前原新党結成 連合が直面する「三つ股裂き」(23年12月5日 産経新聞オンライン無料版)

 

 

記事(松本学)

 

(1)支援先の立憲民主、国民民主両党の関係改善に腐心する連合に、新たな懸案が突き付けられた。

国民民主の前原誠司代表代行が離党と新党結成の意向を表明し、党が分裂状態に陥ったためだ。傘下の産業別労働組合(産別)によって支持政党が分かれる「股裂き」に苦しんできた連合は今後、異例の「三つ股裂き」の状況に直面しかねない。

 

(2)連合は平成11年の大会で当時の民主党を「基軸」とする政党支援方針を確認し、以降は一貫して民主党・民進党を支援してきた。

しかし、29年9月の衆院解散直後に民進は分裂し、現在は、その流れをくむ立民と国民民主を支援先に位置づけている。

今年11月にまとめた次期衆院選基本方針には、両党に関して「政策を最も共有し、その実現に向けて連携している政党」と記した。

とはいえ、両党間には、野党共闘を巡る見解の相違などからすきま風が吹き、連合は両党の連携を繰り返し促している。

 

(3)そんな複雑な状況に追い打ちをかけたのが、前原氏による新党「教育無償化を実現する会」の結成表明だ。

新党構想の発表に先立ち、

前原氏は連携を要請した

 連合の芳野友子会長、

 国民民主を支援する

  UAゼンセン、

  自動車総連、

  電力総連、

  電機連合

などの産別の幹部にも自身の考えを伝えている。

 

(4)新党は、国民民主と同じ「生活者、納税者、消費者、働く者の立場に立つ」との理念を綱領に明記しており、政策面で連合との親和性は高い。

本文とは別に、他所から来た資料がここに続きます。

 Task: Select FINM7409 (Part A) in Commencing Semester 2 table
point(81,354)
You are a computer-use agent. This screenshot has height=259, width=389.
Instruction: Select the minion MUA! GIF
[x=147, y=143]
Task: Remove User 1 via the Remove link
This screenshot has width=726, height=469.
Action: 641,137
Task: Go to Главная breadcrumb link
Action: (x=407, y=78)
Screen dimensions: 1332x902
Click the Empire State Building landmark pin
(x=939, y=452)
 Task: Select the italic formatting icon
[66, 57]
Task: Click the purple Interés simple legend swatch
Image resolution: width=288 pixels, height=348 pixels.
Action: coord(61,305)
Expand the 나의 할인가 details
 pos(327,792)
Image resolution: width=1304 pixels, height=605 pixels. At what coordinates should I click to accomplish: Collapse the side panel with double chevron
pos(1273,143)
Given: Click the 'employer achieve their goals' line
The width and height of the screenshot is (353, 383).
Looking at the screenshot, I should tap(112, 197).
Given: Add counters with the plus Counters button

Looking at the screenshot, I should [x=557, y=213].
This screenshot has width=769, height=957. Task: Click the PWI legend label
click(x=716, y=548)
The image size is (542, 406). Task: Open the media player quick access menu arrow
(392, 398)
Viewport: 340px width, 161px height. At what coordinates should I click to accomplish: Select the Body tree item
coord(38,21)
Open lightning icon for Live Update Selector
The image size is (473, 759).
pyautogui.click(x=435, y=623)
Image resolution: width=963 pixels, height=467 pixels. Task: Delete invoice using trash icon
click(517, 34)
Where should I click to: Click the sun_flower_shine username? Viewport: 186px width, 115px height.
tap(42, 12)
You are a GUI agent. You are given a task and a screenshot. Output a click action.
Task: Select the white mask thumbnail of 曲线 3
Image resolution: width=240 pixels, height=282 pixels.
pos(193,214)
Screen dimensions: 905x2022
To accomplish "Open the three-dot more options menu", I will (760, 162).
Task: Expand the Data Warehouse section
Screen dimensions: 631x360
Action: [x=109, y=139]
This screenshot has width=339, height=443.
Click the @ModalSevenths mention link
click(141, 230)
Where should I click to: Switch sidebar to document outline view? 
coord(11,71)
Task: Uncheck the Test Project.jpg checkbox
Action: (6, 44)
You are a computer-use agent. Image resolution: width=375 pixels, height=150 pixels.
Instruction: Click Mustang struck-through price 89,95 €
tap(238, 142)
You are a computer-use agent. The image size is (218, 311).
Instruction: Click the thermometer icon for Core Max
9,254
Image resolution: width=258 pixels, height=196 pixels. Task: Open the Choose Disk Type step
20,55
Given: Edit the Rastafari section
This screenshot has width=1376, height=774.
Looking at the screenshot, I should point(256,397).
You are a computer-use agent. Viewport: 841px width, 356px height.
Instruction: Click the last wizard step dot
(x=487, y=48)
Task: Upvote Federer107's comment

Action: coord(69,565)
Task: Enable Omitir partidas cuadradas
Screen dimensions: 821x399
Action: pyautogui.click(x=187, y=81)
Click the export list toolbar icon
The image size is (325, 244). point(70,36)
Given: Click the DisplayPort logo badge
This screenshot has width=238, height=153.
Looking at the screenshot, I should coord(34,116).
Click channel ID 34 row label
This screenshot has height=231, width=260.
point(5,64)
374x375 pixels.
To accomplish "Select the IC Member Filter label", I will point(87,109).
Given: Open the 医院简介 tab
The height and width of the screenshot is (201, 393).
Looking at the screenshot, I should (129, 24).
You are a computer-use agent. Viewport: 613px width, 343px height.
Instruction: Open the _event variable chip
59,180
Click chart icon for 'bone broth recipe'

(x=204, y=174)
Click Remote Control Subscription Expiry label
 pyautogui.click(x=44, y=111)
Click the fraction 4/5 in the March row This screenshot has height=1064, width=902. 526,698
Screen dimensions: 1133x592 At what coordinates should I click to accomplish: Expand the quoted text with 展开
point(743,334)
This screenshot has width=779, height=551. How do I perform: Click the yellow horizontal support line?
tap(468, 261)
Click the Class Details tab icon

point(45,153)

ただ、現時点で連合は、新党との関係について踏み込んだ評価は避けている。

(芳野氏)

 1日、新党の位置づけを記者団に問われ「立民、国民民主と連携をとっていく。そして、共産党を除く政党には要請行動を行っていく。今の段階ではそうした形になるかと思う」と述べるにとどめた。

 言い換えると、新党は、立民と国民民主に比べると遠い関係にある政党の一つにすぎない、というわけだ。

 

(5)電機連合関係者は「新党参加を表明している衆参5人のうち、有力議員と呼べる人物は前原氏だけ。新党の影響力は限定的だ。民進が分裂したときほどの深刻な事態ではない」と語る。別の産別の幹部は、令和6年春闘に向けた取り組みが最優先の課題だと強調し「新党騒動に付き合っている余裕はない」と突き放した。(松本学)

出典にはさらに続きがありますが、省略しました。